> Problem to work on: Nothing in the records should differ when they are repeated. Restate them word for word.

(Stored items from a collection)
+ + + +

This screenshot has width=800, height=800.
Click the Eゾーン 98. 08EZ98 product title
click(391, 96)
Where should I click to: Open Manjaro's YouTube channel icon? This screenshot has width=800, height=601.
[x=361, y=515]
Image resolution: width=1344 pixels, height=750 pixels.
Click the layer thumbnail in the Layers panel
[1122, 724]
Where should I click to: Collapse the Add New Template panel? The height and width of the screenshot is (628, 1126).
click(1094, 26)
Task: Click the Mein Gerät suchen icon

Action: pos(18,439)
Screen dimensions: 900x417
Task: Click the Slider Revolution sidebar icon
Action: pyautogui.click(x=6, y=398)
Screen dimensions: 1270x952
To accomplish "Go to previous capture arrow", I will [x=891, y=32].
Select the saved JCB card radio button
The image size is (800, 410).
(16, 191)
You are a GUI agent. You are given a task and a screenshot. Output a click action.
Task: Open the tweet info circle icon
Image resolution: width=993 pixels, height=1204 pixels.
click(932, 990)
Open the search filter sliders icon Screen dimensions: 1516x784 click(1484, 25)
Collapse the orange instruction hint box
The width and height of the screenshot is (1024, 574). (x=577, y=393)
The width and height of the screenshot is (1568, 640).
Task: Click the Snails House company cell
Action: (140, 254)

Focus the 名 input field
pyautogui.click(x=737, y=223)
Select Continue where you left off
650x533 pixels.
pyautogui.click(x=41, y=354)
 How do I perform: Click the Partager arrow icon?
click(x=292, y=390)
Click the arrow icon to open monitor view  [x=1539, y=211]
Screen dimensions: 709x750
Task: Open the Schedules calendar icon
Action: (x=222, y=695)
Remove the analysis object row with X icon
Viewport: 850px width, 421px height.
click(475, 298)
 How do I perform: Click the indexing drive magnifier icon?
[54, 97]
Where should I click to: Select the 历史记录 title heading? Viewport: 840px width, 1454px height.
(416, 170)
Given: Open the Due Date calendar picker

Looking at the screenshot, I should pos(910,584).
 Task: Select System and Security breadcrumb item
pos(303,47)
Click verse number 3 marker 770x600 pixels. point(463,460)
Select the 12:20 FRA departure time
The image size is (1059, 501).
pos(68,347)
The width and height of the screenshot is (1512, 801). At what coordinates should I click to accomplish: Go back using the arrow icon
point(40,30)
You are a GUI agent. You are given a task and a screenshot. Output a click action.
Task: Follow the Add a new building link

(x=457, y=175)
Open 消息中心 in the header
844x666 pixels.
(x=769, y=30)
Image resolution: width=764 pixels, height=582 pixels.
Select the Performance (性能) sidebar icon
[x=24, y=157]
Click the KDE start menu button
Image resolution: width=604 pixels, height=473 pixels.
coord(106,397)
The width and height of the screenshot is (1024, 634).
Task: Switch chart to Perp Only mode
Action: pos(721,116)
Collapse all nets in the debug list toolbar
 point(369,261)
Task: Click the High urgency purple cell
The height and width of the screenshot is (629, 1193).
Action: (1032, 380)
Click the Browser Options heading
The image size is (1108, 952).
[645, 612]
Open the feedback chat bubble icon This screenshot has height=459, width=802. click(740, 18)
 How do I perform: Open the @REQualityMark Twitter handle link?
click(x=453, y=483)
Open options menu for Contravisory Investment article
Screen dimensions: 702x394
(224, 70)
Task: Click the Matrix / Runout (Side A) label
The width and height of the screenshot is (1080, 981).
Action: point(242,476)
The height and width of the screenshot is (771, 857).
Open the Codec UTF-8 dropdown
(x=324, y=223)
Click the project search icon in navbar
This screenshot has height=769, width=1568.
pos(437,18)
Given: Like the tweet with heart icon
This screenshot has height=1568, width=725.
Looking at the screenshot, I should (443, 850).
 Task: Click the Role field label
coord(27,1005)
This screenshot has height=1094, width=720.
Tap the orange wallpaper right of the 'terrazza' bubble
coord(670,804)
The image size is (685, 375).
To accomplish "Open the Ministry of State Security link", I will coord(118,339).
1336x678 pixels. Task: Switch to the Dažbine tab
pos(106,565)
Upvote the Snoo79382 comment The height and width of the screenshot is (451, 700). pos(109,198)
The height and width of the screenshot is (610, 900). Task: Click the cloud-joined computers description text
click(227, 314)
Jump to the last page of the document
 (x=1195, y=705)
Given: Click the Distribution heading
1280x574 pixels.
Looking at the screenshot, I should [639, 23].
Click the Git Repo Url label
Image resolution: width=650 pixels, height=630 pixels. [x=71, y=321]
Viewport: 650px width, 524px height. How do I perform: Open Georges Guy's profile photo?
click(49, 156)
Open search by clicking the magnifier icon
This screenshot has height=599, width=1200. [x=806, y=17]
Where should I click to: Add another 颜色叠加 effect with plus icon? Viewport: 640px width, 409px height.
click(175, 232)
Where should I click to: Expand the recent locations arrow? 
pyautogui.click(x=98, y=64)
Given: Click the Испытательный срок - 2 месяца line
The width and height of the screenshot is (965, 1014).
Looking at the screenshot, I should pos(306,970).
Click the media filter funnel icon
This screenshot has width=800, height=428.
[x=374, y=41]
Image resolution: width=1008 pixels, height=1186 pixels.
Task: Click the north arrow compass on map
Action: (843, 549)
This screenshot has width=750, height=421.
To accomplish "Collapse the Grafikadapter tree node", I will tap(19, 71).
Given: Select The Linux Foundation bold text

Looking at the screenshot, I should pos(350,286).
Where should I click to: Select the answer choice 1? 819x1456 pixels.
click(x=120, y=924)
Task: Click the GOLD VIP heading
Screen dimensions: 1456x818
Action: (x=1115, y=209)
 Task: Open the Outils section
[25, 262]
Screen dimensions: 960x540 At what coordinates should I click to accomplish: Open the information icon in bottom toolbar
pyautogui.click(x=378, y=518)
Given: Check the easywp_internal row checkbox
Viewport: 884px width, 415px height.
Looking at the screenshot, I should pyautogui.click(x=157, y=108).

+ + + +

> Answer:
This screenshot has width=800, height=800.
Click the Eゾーン 98. 08EZ98 product title
click(391, 96)
Where should I click to: Open Manjaro's YouTube channel icon? This screenshot has width=800, height=601.
[x=361, y=515]
Image resolution: width=1344 pixels, height=750 pixels.
Click the layer thumbnail in the Layers panel
[1122, 724]
Where should I click to: Collapse the Add New Template panel? The height and width of the screenshot is (628, 1126).
click(1094, 26)
Task: Click the Mein Gerät suchen icon

Action: pos(18,439)
Screen dimensions: 900x417
Task: Click the Slider Revolution sidebar icon
Action: pyautogui.click(x=6, y=398)
Screen dimensions: 1270x952
To accomplish "Go to previous capture arrow", I will [x=891, y=32].
Select the saved JCB card radio button
The image size is (800, 410).
(16, 191)
You are a GUI agent. You are given a task and a screenshot. Output a click action.
Task: Open the tweet info circle icon
Image resolution: width=993 pixels, height=1204 pixels.
click(932, 990)
Open the search filter sliders icon Screen dimensions: 1516x784 click(1484, 25)
Collapse the orange instruction hint box
The width and height of the screenshot is (1024, 574). (x=577, y=393)
The width and height of the screenshot is (1568, 640).
Task: Click the Snails House company cell
Action: (140, 254)

Focus the 名 input field
pyautogui.click(x=737, y=223)
Select Continue where you left off
650x533 pixels.
pyautogui.click(x=41, y=354)
 How do I perform: Click the Partager arrow icon?
click(x=292, y=390)
Click the arrow icon to open monitor view  [x=1539, y=211]
Screen dimensions: 709x750
Task: Open the Schedules calendar icon
Action: (x=222, y=695)
Remove the analysis object row with X icon
Viewport: 850px width, 421px height.
click(475, 298)
 How do I perform: Click the indexing drive magnifier icon?
[54, 97]
Where should I click to: Select the 历史记录 title heading? Viewport: 840px width, 1454px height.
(416, 170)
Given: Open the Due Date calendar picker

Looking at the screenshot, I should pos(910,584).
 Task: Select System and Security breadcrumb item
pos(303,47)
Click verse number 3 marker 770x600 pixels. point(463,460)
Select the 12:20 FRA departure time
The image size is (1059, 501).
pos(68,347)
The width and height of the screenshot is (1512, 801). At what coordinates should I click to accomplish: Go back using the arrow icon
point(40,30)
You are a GUI agent. You are given a task and a screenshot. Output a click action.
Task: Follow the Add a new building link

(x=457, y=175)
Open 消息中心 in the header
844x666 pixels.
(x=769, y=30)
Image resolution: width=764 pixels, height=582 pixels.
Select the Performance (性能) sidebar icon
[x=24, y=157]
Click the KDE start menu button
Image resolution: width=604 pixels, height=473 pixels.
coord(106,397)
The width and height of the screenshot is (1024, 634).
Task: Switch chart to Perp Only mode
Action: pos(721,116)
Collapse all nets in the debug list toolbar
 point(369,261)
Task: Click the High urgency purple cell
The height and width of the screenshot is (629, 1193).
Action: (1032, 380)
Click the Browser Options heading
The image size is (1108, 952).
[645, 612]
Open the feedback chat bubble icon This screenshot has height=459, width=802. click(740, 18)
 How do I perform: Open the @REQualityMark Twitter handle link?
click(x=453, y=483)
Open options menu for Contravisory Investment article
Screen dimensions: 702x394
(224, 70)
Task: Click the Matrix / Runout (Side A) label
The width and height of the screenshot is (1080, 981).
Action: point(242,476)
The height and width of the screenshot is (771, 857).
Open the Codec UTF-8 dropdown
(x=324, y=223)
Click the project search icon in navbar
This screenshot has height=769, width=1568.
pos(437,18)
Given: Like the tweet with heart icon
This screenshot has height=1568, width=725.
Looking at the screenshot, I should (443, 850).
 Task: Click the Role field label
coord(27,1005)
This screenshot has height=1094, width=720.
Tap the orange wallpaper right of the 'terrazza' bubble
coord(670,804)
The image size is (685, 375).
To accomplish "Open the Ministry of State Security link", I will coord(118,339).
1336x678 pixels. Task: Switch to the Dažbine tab
pos(106,565)
Upvote the Snoo79382 comment The height and width of the screenshot is (451, 700). pos(109,198)
The height and width of the screenshot is (610, 900). Task: Click the cloud-joined computers description text
click(227, 314)
Jump to the last page of the document
 (x=1195, y=705)
Given: Click the Distribution heading
1280x574 pixels.
Looking at the screenshot, I should [639, 23].
Click the Git Repo Url label
Image resolution: width=650 pixels, height=630 pixels. [x=71, y=321]
Viewport: 650px width, 524px height. How do I perform: Open Georges Guy's profile photo?
click(49, 156)
Open search by clicking the magnifier icon
This screenshot has height=599, width=1200. [x=806, y=17]
Where should I click to: Add another 颜色叠加 effect with plus icon? Viewport: 640px width, 409px height.
click(175, 232)
Where should I click to: Expand the recent locations arrow? 
pyautogui.click(x=98, y=64)
Given: Click the Испытательный срок - 2 месяца line
The width and height of the screenshot is (965, 1014).
Looking at the screenshot, I should pos(306,970).
Click the media filter funnel icon
This screenshot has width=800, height=428.
[x=374, y=41]
Image resolution: width=1008 pixels, height=1186 pixels.
Task: Click the north arrow compass on map
Action: (843, 549)
This screenshot has width=750, height=421.
To accomplish "Collapse the Grafikadapter tree node", I will tap(19, 71).
Given: Select The Linux Foundation bold text

Looking at the screenshot, I should pos(350,286).
Where should I click to: Select the answer choice 1? 819x1456 pixels.
click(x=120, y=924)
Task: Click the GOLD VIP heading
Screen dimensions: 1456x818
Action: (x=1115, y=209)
 Task: Open the Outils section
[25, 262]
Screen dimensions: 960x540 At what coordinates should I click to accomplish: Open the information icon in bottom toolbar
pyautogui.click(x=378, y=518)
Given: Check the easywp_internal row checkbox
Viewport: 884px width, 415px height.
Looking at the screenshot, I should pyautogui.click(x=157, y=108).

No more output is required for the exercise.